* BEGIN Dataset content *
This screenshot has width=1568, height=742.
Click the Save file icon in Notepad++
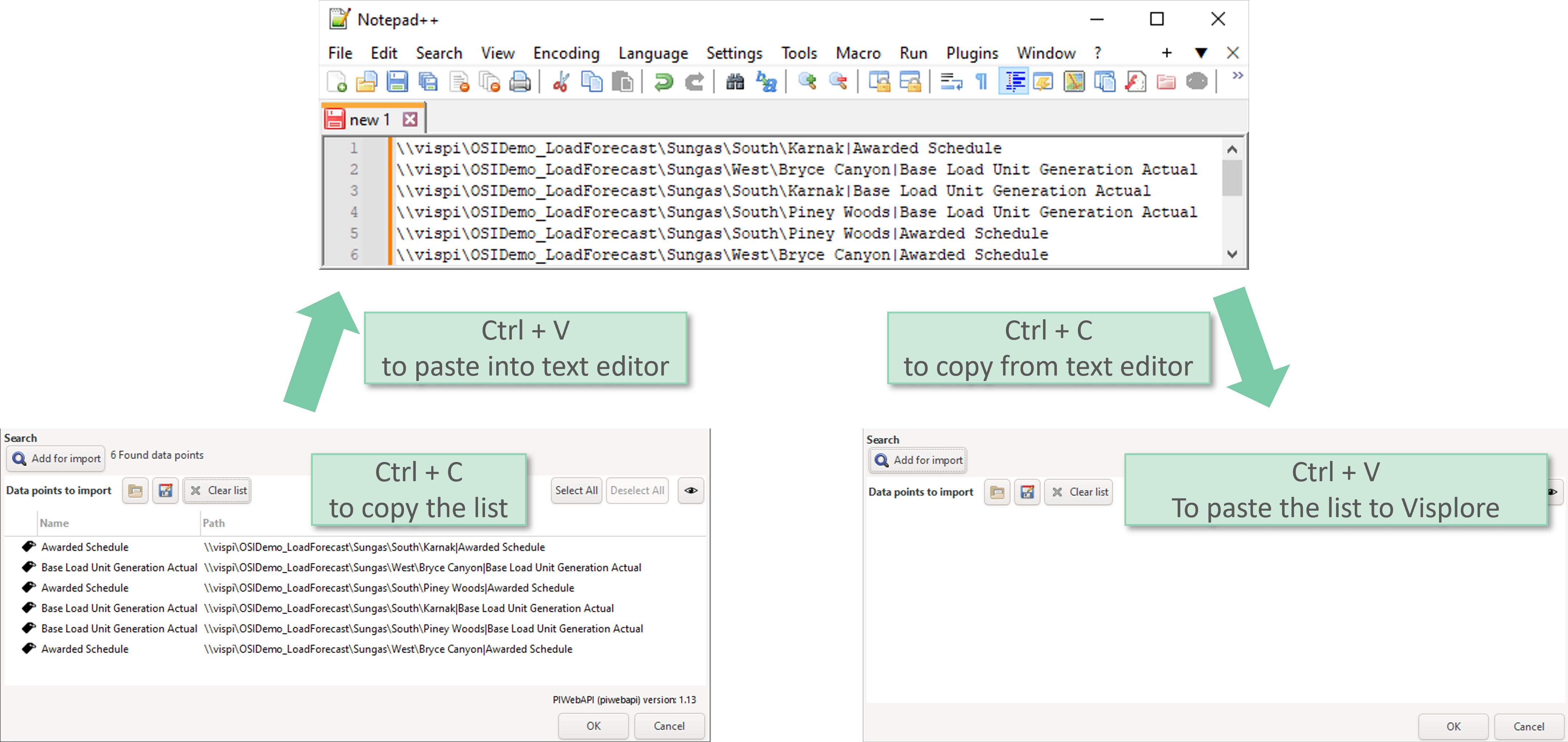(x=397, y=82)
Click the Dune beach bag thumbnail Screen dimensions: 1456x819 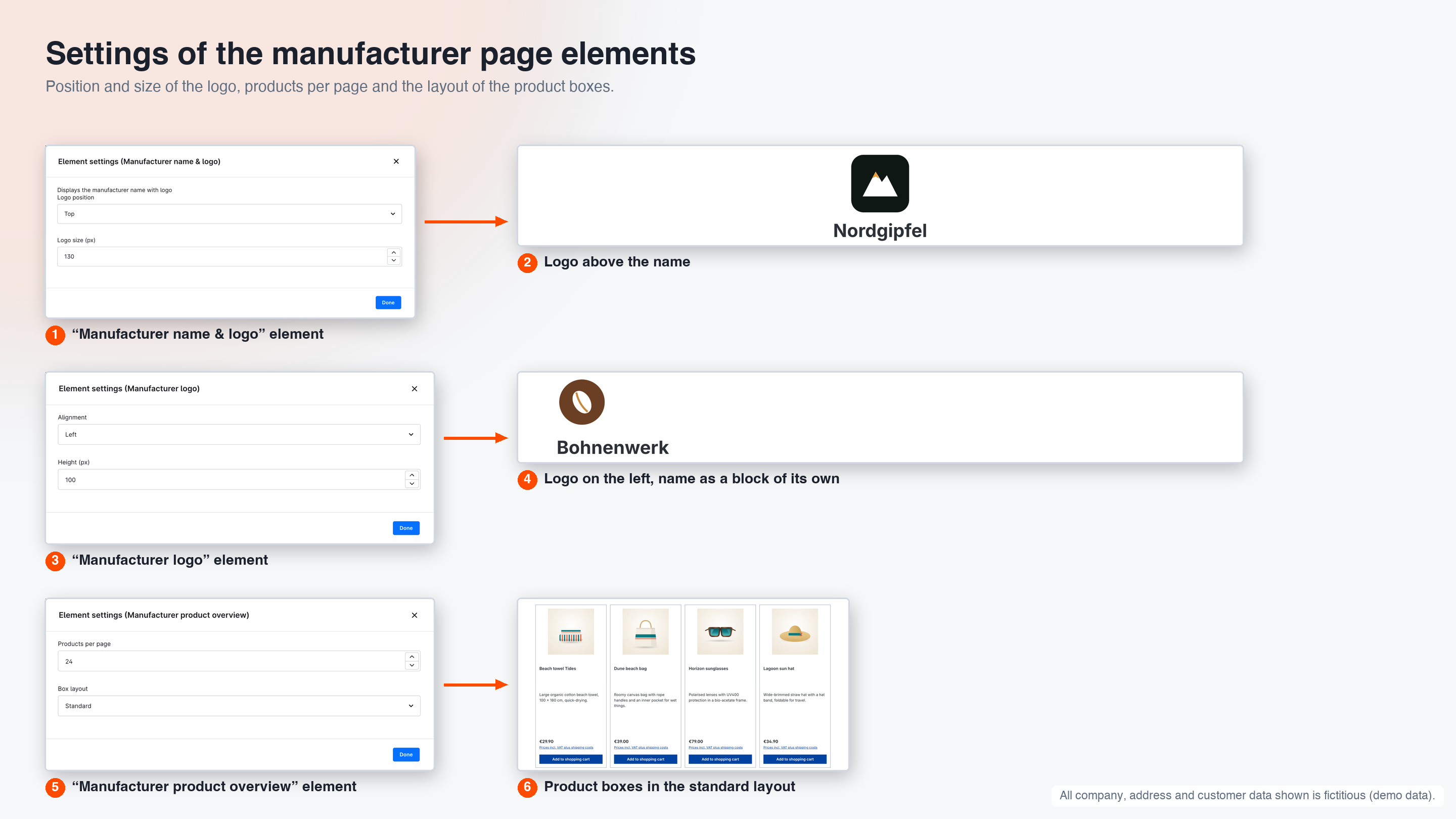pyautogui.click(x=646, y=631)
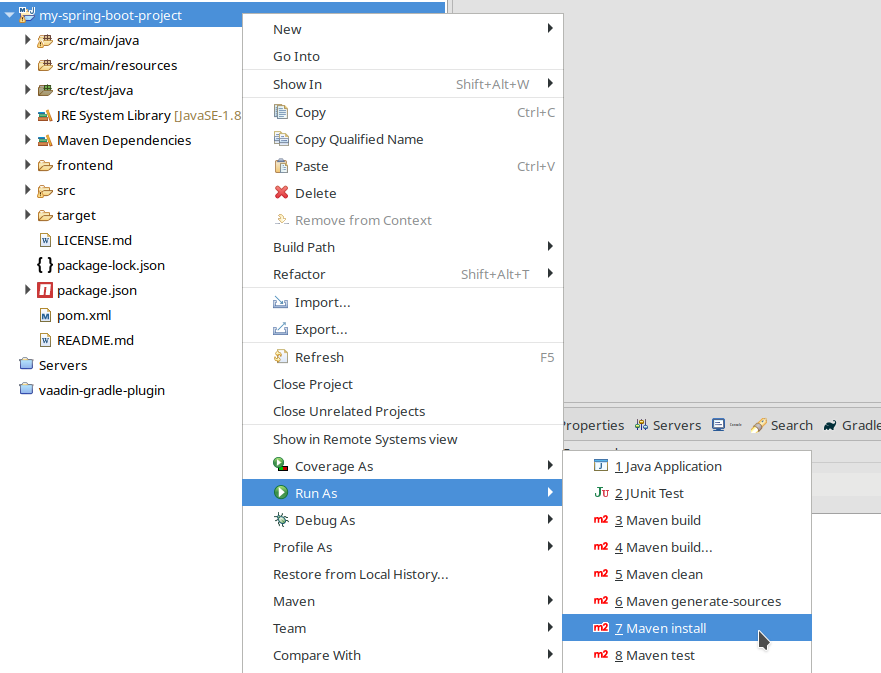881x673 pixels.
Task: Click the pom.xml file icon
Action: tap(45, 315)
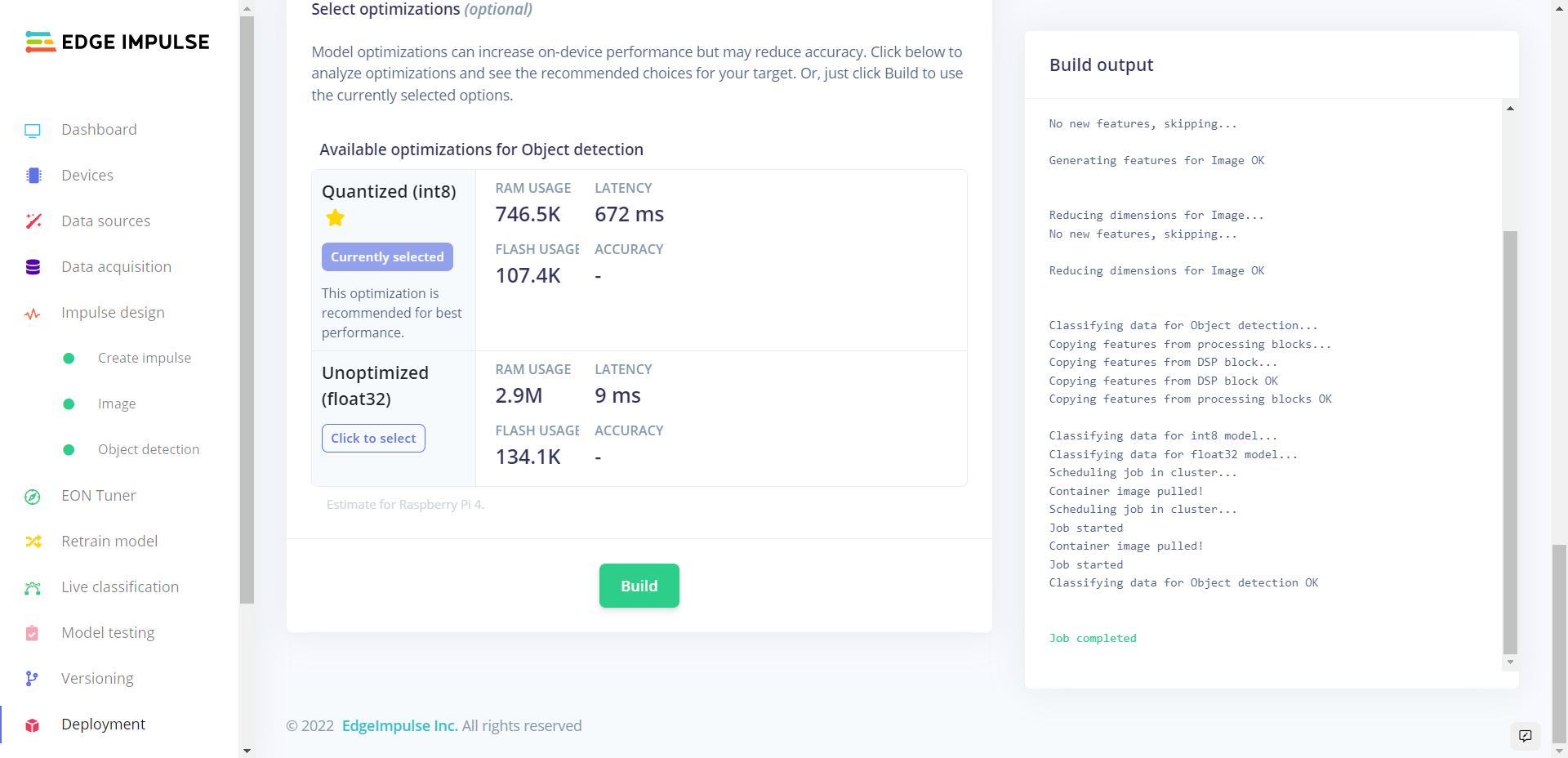Navigate to Live classification
The height and width of the screenshot is (758, 1568).
120,587
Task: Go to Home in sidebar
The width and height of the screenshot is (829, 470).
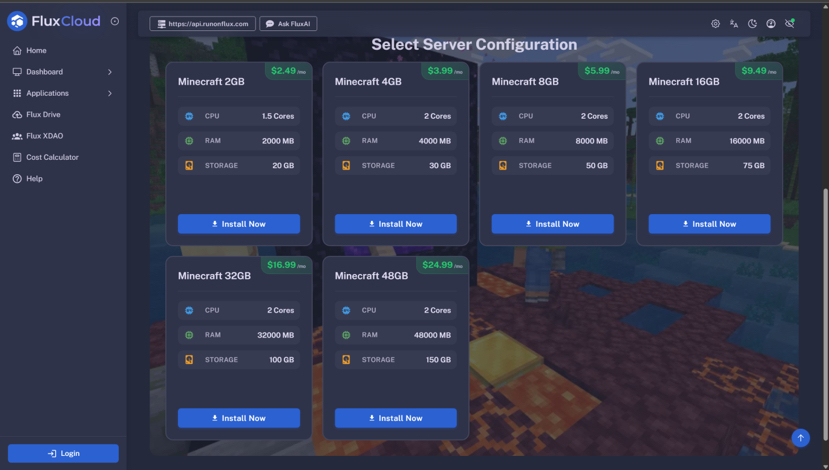Action: coord(36,50)
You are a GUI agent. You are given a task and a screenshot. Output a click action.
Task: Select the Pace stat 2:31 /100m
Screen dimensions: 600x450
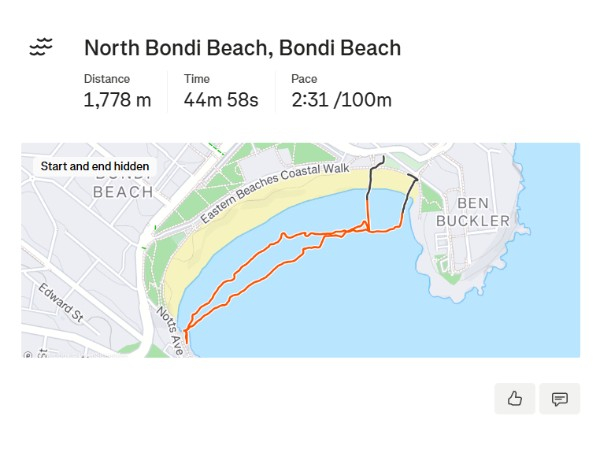341,99
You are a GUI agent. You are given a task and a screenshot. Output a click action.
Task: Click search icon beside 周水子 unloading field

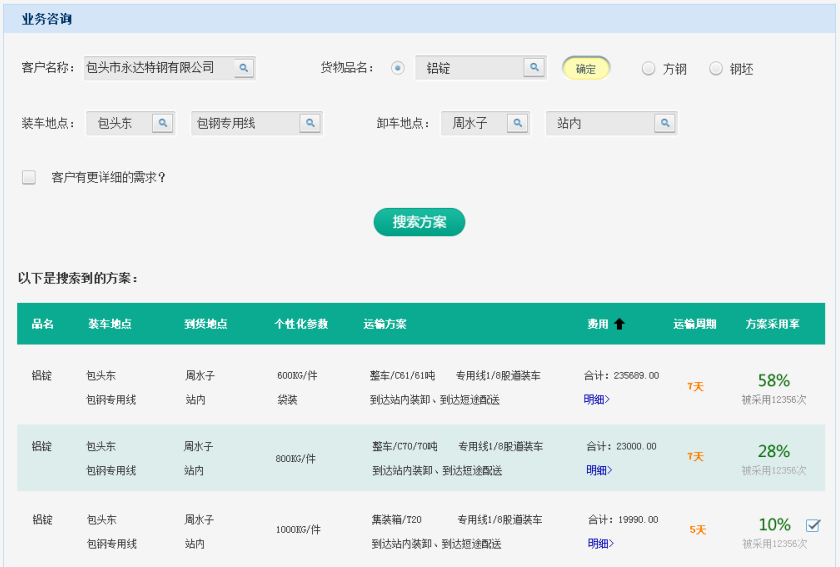pos(517,123)
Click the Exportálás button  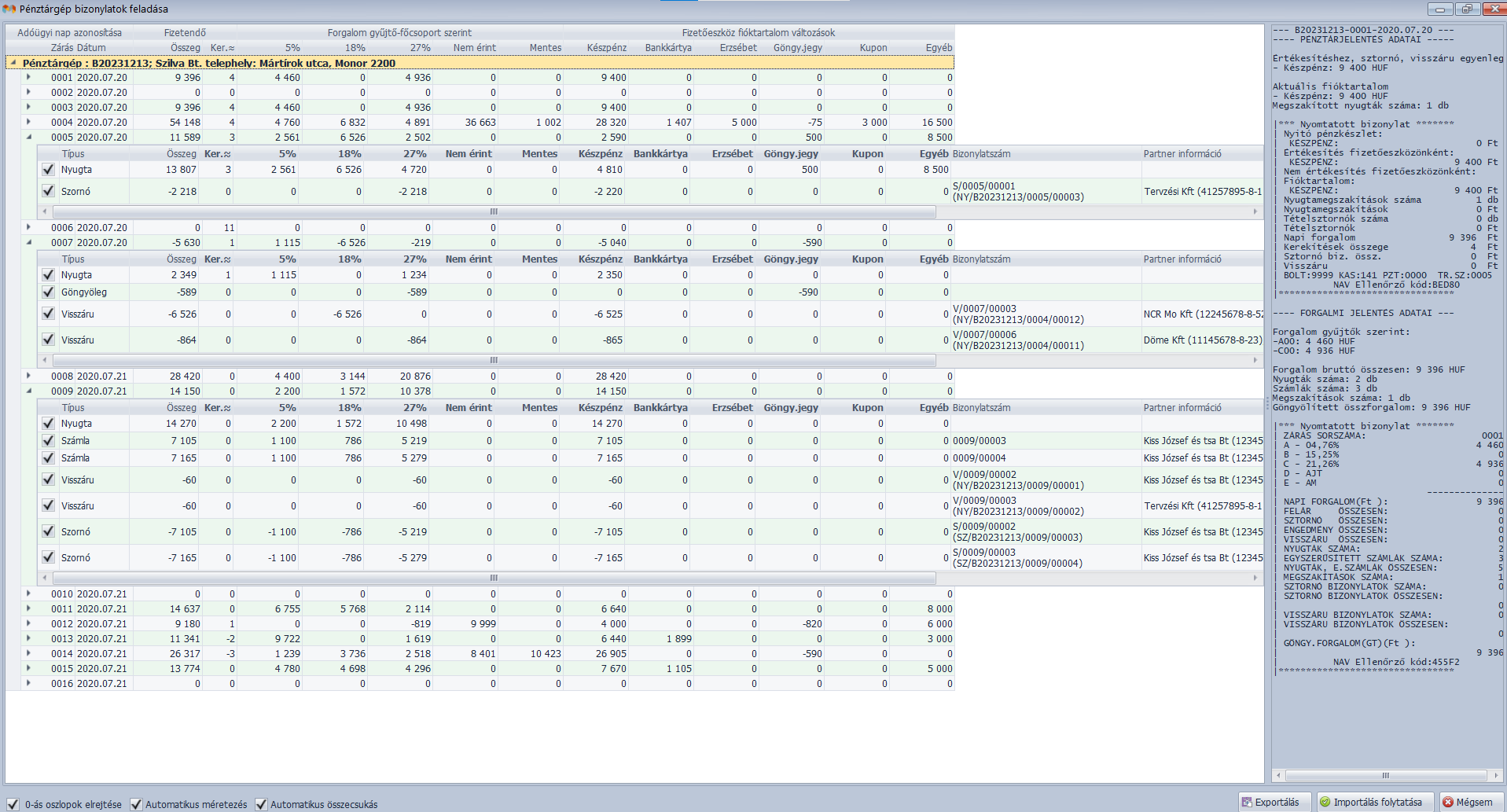pyautogui.click(x=1274, y=802)
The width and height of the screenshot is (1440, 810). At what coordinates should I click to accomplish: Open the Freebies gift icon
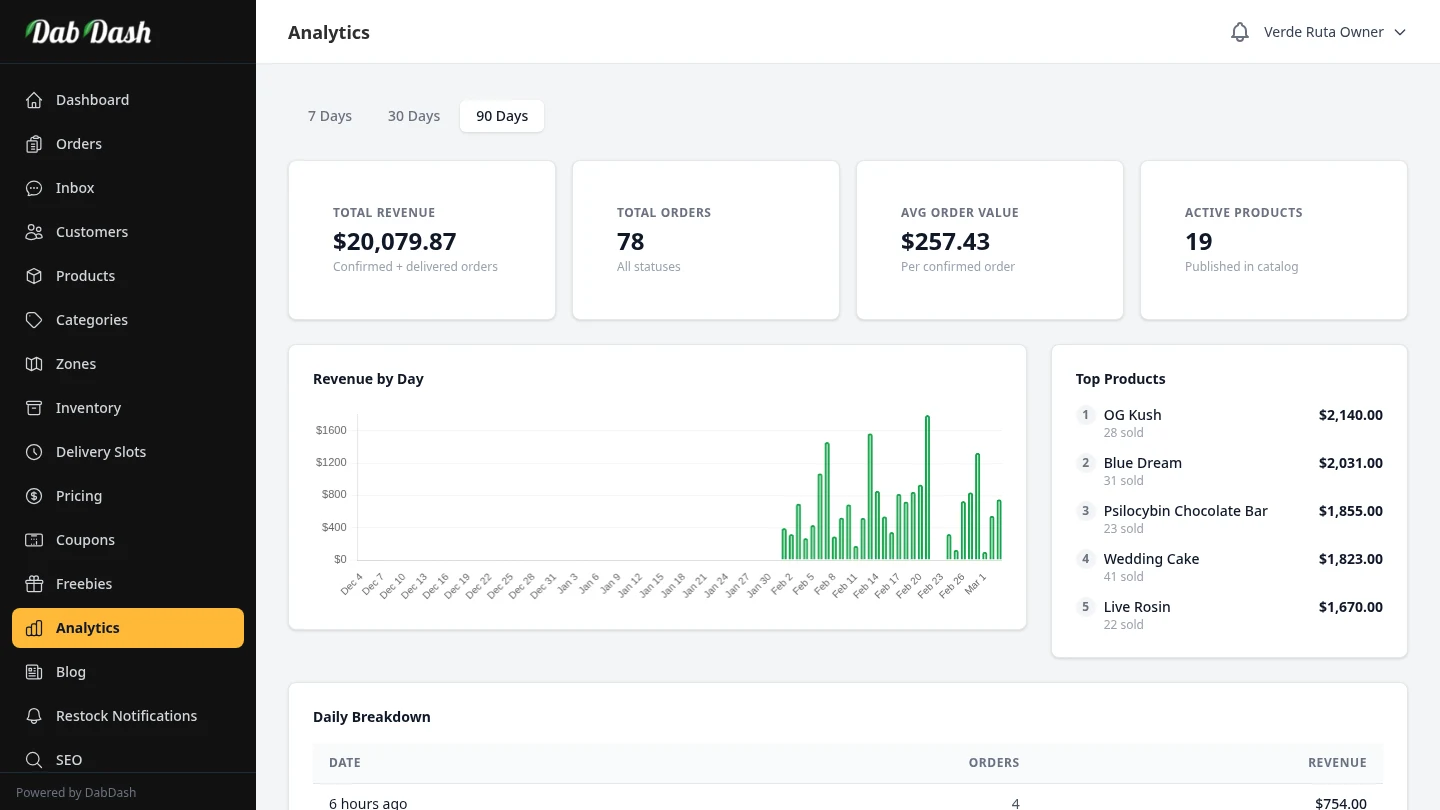[34, 584]
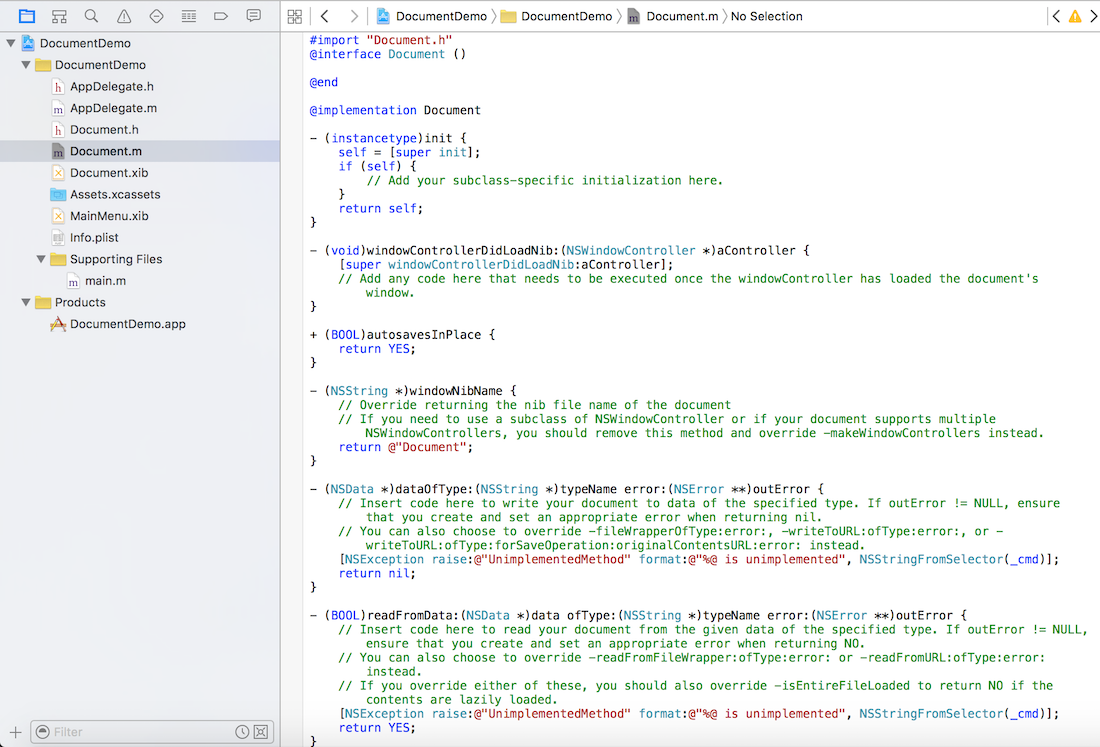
* END Dataset content *
What this task involves: Rewrite the portion of the material that starts with the line containing "The width and height of the screenshot is (1440, 810)." and continues through the end of the material, substituting "Rewards" for "Freebies" and leaving everything else unchanged. Omit the pictures from your answer.

Worked solution:
The width and height of the screenshot is (1440, 810). At what coordinates should I click to accomplish: Open the Rewards gift icon
[34, 584]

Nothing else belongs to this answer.